Epidemiology is an imperfect science; but it’s better than astrology, especially when people are seriously barfing.
Producers of food, big and small, have all employed various lines over the years to say, the evidence doesn’t really prove a specific food made a bunch of people barf or kill them. Governments have done the same thing in protecting various food-producing industries. The widespread standard of proof in the form of DNA fingerprinting was just being contemplated when I graduated with a molecular biology and genetics degree in 1985, and was dependent on a couple of other technologies, especially polymerase chain reaction of PCR amplification of small amounts of DNA.
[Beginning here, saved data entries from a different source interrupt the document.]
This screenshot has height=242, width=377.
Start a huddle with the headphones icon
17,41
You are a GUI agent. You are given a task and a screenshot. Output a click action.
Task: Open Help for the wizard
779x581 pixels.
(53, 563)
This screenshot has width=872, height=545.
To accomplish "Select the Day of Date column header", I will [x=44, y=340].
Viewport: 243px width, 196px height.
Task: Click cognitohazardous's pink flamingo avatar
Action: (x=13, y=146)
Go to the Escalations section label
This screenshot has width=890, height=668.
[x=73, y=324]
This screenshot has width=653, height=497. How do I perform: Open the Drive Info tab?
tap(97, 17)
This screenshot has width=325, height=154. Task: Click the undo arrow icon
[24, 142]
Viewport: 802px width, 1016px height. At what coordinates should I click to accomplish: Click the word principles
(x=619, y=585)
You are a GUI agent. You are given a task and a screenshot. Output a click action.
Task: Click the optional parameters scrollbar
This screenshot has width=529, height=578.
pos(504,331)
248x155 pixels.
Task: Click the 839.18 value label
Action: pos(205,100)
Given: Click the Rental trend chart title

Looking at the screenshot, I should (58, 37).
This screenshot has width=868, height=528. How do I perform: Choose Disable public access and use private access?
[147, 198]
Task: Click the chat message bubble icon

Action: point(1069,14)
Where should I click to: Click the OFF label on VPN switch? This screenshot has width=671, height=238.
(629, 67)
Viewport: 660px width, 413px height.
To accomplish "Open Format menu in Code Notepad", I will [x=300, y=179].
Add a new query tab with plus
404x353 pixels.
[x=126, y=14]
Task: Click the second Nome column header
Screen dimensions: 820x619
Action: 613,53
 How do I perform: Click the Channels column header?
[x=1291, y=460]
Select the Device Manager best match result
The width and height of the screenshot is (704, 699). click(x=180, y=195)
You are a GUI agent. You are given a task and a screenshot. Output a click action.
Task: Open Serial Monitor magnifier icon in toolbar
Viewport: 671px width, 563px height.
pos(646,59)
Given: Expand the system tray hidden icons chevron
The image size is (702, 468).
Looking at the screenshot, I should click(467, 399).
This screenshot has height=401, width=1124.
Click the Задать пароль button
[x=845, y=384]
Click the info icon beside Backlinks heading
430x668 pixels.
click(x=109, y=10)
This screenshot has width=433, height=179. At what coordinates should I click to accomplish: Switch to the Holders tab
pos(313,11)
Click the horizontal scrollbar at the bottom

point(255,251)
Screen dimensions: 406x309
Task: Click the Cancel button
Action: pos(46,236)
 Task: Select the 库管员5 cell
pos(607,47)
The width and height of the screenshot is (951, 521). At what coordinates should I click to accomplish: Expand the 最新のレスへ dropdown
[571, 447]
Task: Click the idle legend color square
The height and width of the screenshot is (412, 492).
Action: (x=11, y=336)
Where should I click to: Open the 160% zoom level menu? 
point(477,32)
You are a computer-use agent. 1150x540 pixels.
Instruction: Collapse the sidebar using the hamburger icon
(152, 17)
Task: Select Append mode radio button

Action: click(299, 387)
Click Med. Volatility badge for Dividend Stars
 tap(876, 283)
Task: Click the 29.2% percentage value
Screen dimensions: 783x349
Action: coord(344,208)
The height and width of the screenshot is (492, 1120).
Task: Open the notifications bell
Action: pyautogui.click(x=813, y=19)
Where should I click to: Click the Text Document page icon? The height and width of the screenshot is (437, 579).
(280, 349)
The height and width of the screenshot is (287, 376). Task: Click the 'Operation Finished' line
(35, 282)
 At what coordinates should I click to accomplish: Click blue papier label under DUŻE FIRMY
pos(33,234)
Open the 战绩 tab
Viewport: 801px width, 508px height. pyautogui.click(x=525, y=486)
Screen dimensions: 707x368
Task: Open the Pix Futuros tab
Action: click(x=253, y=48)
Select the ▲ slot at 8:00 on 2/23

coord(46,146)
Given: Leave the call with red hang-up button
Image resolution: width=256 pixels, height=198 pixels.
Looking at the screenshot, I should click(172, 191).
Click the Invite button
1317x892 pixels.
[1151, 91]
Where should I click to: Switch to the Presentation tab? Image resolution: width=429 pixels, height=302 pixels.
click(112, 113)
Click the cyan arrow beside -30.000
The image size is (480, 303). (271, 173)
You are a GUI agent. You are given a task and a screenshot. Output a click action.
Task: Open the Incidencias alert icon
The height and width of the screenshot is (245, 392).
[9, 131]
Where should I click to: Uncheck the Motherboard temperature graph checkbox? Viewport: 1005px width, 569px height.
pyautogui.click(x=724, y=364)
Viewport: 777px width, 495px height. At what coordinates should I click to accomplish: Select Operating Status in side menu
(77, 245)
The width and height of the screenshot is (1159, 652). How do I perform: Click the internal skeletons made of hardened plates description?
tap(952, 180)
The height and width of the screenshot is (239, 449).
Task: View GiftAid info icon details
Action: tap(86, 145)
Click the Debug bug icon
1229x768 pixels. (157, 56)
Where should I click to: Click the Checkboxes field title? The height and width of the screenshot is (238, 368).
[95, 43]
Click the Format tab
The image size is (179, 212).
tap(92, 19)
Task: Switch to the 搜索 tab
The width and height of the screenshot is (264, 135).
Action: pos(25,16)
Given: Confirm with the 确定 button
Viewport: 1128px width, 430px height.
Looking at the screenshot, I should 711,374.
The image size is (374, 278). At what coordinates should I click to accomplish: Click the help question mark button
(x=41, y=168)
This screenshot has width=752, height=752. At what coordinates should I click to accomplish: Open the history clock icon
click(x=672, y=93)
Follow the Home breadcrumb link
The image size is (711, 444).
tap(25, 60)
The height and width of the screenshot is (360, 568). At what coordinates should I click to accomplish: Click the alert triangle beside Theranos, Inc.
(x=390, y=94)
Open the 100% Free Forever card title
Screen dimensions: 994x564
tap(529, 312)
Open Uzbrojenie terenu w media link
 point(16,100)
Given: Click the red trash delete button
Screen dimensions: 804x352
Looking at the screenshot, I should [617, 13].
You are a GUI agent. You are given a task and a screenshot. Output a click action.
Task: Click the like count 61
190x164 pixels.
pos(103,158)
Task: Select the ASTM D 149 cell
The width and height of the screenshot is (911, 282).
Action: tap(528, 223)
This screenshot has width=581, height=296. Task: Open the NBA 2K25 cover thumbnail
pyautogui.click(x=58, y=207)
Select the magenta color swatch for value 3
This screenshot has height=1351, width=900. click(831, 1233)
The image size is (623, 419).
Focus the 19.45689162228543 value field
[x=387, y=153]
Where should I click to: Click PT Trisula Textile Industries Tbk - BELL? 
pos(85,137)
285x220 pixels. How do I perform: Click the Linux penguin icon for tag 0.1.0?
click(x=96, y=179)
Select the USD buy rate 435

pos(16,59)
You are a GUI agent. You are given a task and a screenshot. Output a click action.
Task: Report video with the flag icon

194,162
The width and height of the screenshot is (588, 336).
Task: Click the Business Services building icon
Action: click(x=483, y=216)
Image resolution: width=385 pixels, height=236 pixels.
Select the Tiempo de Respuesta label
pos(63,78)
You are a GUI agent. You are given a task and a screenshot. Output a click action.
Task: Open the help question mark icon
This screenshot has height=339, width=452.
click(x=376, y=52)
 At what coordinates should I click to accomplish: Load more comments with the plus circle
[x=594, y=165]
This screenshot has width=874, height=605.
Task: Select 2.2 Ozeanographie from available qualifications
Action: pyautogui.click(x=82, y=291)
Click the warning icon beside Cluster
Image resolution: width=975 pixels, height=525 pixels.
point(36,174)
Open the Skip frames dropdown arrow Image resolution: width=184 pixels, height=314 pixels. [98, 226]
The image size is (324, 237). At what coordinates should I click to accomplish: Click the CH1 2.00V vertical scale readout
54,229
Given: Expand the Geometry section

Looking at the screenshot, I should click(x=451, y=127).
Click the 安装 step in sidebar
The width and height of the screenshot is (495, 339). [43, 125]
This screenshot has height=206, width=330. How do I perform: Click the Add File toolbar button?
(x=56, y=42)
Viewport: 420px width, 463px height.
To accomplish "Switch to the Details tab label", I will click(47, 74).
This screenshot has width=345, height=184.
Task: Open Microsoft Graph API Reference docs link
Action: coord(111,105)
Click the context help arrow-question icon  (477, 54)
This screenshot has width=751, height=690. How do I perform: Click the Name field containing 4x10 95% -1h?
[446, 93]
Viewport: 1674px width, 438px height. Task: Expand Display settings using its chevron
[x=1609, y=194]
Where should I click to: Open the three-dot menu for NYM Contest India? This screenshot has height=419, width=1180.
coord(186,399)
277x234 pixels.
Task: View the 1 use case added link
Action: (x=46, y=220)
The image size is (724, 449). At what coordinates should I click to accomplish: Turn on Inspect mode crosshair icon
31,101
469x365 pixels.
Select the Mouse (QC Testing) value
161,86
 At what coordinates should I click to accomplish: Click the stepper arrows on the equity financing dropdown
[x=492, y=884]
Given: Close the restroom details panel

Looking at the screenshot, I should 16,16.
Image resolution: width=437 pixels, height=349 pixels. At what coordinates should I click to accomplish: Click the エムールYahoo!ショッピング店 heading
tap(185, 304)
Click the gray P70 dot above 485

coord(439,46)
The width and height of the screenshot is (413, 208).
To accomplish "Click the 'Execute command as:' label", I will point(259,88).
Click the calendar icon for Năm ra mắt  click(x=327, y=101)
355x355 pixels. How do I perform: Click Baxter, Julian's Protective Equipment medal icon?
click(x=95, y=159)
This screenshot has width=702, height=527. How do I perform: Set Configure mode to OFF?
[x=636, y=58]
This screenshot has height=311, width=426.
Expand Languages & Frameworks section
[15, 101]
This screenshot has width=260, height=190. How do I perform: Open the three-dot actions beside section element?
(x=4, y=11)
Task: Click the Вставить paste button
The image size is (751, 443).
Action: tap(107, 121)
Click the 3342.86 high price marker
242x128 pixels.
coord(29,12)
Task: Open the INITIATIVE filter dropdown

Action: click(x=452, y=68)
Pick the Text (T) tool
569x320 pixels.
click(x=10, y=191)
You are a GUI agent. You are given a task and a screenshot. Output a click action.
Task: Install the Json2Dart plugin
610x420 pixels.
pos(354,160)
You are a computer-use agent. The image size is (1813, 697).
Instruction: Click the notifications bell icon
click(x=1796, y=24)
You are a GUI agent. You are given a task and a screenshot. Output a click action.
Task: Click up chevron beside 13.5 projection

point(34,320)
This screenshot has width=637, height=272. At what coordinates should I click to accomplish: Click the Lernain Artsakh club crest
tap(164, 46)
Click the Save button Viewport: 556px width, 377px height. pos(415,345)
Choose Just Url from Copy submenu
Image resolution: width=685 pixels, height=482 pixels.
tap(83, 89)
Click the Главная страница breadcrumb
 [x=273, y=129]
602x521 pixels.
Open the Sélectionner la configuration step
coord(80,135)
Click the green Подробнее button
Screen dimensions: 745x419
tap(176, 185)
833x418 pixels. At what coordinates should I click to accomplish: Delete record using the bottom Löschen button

But occasionally, the food detectives catch a break, and can definitively link a food product with sick people.
This has happened in Minnesota.
Laboratory testing conducted by the Minnesota Department of Agriculture (MDA) and the Minnesota Department of Health (MDH) this week provided additional evidence that the Hartmann dairy farm, of rural Gibbon, was the source of a strain of E. coli O157:H7 bacteria that sickened at least five Minnesotans after they consumed raw, unpasteurized milk or other dairy products from the farm. MDH reported four cases of illness last week, and a fifth case has subsequently been confirmed in a young child who was not hospitalized.
MDH first discovered the outbreak through reports of E. coli O157:H7 illness from health care providers. The department conducted an investigation into the illnesses, which were scattered across the state, and found that the only thing the ill people had in common was consumption of dairy products from the Hartmann farm. This strong epidemiological link is now reinforced by the laboratory confirmation that the specific strain of E. coli O157:H7 found in the ill patients has also been found in multiple animals and at multiple sites on the Hartmann farm. This strain of E. coli has not previously been found in Minnesota. Furthermore, laboratory tests confirmed that cheese samples collected last week from the farm contained another form of Shiga toxin-producing E. coli, demonstrating that an ongoing pathway of contamination existed on the farm. …
In addition to the cases linked to the Hartmann farm, MDH is investigating several other illnesses with a connection to products from the farm. MDA has embargoed dairy products on the Hartmann farm, prohibiting movement or release of the products off the farm.